Claude Saulnier:  And when you’ve got, certainly, like, you know, people like, like, Mark Zuckerberg and his vision of the world. I think it’s very, it should be very worrying. I mean, I find that I find him scary, really? And it’s, like, like his little toy.

Philipa Farley:  Yeah. I think like, what, what is the next generation. This is the start of their war, you know? It’s frightening. But yeah, so that’s the personal effect. And that’s, I think it gives us a reason to kind of wake up in the morning and carry on doing what we do. Because, you know, like any type of business, I suppose, there’s days where you kind of ask yourself: Why, why am I doing this? You know, you could revert back to your tech background, I could easily revert back to my tech background, and kind of go, “Okay, well, you know, if nobody else cares about it, why should I?” But yeah, we really do. I really do.

Claude Saulnier:  Well, you see, I think one thing that’s important to me. and certainly in terms of the processing we do, is that I sleep at night. When I see what certain providers of services would be doing and sometimes, through clients, we come across, you know, different types of enterprises, that I wonder how some people can actually sleep at night, given how careless they are. And so, I think from that point of view, it might be, you know, giving trouble sometimes in terms of, yeah, we might be, people might just say, we will be too strict about certain things and data protection, but I don’t think we are ever too strict. I think again, I sleep at night and I think that’s important. So yeah.

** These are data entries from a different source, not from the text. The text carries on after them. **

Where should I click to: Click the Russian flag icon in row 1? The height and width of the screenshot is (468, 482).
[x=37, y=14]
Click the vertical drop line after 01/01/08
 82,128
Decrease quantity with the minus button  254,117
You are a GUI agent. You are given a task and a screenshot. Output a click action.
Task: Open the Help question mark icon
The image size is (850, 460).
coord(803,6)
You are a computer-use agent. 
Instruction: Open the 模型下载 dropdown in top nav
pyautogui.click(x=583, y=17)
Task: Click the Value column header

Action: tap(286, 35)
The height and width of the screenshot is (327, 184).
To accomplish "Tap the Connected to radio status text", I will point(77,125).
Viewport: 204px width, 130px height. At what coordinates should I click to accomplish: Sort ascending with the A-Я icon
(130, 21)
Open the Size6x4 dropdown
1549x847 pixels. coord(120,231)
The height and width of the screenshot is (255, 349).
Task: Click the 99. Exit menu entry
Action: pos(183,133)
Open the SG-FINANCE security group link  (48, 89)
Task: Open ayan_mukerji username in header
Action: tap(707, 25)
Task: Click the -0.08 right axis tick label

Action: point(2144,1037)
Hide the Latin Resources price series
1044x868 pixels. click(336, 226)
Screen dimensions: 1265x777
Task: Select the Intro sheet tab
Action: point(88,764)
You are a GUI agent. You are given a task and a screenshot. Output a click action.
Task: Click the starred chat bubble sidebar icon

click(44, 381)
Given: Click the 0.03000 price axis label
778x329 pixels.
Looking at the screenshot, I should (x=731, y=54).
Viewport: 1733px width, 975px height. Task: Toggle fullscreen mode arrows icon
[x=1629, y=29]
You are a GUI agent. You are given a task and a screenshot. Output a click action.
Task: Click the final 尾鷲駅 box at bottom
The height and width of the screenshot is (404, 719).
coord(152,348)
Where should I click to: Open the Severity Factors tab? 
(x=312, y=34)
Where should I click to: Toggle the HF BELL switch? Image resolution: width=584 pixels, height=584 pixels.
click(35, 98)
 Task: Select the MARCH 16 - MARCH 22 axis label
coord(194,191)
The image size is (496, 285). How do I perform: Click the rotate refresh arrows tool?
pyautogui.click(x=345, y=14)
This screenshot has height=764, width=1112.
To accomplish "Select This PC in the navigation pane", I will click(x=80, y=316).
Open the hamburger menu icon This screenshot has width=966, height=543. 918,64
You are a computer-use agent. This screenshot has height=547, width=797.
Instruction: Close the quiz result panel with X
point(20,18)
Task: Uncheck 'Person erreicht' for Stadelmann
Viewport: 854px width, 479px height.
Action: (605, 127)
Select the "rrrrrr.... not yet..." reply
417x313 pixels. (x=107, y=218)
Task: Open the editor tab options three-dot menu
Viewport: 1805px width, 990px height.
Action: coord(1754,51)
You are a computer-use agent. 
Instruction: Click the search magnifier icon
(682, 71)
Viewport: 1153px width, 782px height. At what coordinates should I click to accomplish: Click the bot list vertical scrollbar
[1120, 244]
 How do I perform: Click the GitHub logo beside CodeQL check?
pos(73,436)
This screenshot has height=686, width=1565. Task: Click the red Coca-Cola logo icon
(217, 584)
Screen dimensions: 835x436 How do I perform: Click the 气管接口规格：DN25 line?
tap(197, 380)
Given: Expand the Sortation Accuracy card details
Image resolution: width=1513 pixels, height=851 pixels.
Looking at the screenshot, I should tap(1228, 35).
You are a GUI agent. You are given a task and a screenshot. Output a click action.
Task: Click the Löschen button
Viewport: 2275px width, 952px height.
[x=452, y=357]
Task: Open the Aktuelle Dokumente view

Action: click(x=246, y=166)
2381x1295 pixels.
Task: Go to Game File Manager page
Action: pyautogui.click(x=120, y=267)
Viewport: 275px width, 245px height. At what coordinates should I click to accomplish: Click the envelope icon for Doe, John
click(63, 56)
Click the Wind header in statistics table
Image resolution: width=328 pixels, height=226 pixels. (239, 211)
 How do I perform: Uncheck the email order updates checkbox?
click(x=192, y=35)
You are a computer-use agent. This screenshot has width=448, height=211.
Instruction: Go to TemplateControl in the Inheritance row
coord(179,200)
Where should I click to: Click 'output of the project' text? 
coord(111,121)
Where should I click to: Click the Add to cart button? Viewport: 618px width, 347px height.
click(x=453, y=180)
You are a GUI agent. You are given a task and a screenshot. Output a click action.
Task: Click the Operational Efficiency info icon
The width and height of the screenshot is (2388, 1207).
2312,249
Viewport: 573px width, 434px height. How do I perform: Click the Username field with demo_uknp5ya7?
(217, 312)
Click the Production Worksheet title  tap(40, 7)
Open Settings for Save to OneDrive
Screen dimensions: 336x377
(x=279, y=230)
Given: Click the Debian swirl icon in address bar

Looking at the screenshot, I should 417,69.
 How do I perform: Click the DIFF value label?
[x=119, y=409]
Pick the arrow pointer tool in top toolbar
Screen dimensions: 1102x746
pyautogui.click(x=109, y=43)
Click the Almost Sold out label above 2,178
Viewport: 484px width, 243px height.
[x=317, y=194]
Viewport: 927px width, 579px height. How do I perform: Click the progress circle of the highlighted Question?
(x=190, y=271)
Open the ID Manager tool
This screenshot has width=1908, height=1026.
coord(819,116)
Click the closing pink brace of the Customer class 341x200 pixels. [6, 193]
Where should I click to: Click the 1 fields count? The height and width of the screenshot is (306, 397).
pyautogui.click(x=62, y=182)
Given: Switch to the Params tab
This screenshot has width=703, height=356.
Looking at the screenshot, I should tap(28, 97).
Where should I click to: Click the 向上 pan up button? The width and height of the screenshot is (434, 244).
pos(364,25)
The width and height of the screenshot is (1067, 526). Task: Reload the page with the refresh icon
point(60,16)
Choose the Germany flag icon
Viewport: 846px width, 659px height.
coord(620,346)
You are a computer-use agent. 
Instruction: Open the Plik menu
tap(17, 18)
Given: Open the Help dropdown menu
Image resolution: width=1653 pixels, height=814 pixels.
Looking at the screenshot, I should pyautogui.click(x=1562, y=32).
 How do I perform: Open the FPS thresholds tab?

Philipa Farley:  I think…I think…I win the prize for being reported to the Data Protection Commission for being over the top about telling people how to conduct their marketing activities in a compliant manner. One marketing company, in a town that shall remain unnamed, because this country’s very small, actually picked up the telephone and reported me to the Data Protection Commission. So, yeah, I do sleep at night. You know, I, if people want to say it’s over the top, that’s that’s grand, you know, it’s, it’s not. Okay so, you touched on this a little bit where have you seen opportunities for your own business in the context of GDPR? I think you explained it a little bit there, you kind of, your business evolved and grew in a really lovely way, you know, alongside the understanding that you found.

Claude Saulnier:  Yeah, so I suppose, now we’ve got that, kind of, for us, it’s like we started a new product range, I suppose, from what the traditional, you know, CRM. Initially, again, we didn’t actually intend to do this. We actually spoke to, even some people in the markets and some organisations that are now our competitors, and said: “Well, you know, with your CRM, you said, you were too small for us.” You know, we just want to deal with all organisations and all that so yeah, which we haven’t enjoyed access to, you know, massive US corporations. So, you have a, you know, a system that could respect, you know, data protection, all that, and they said “No, no.” You know, so, as a result of that, I suppose we created our own product line. And it’s interesting again, as well, you know, I suppose in the market, we’re a software company. We’ve got a lot of experience in that. And there were many well, competitors, if you can call them like that, that actually, don’t actually have the experience of software development. And, you know, there are a number of things, I suppose, we are very glad that we have many, many years…

Philipa Farley:  I think I’m going to speak specifically now, Claude, and we can cut anything out that you don’t want on here. I’ll try not to be too specific. But, I’m going to say it, because your background in development and understanding of systems and internal auditing has given you a fantastic appreciation of the need for audit trails within the software and logging of actions within the software. Because, when we come from the other side, and we get a phone call: “I think I’ve got a data breach going on”. You know, the first thing that we say is: “Okay, what vendors, etc, etc.” Let’s get the vendors on, you’ve got to your personal contact there, we’ve got to contain this as fast as possible. The next step is looking at the logs, you know, and the amount of applications that people are using that cannot provide them with that vital information is actually frightening.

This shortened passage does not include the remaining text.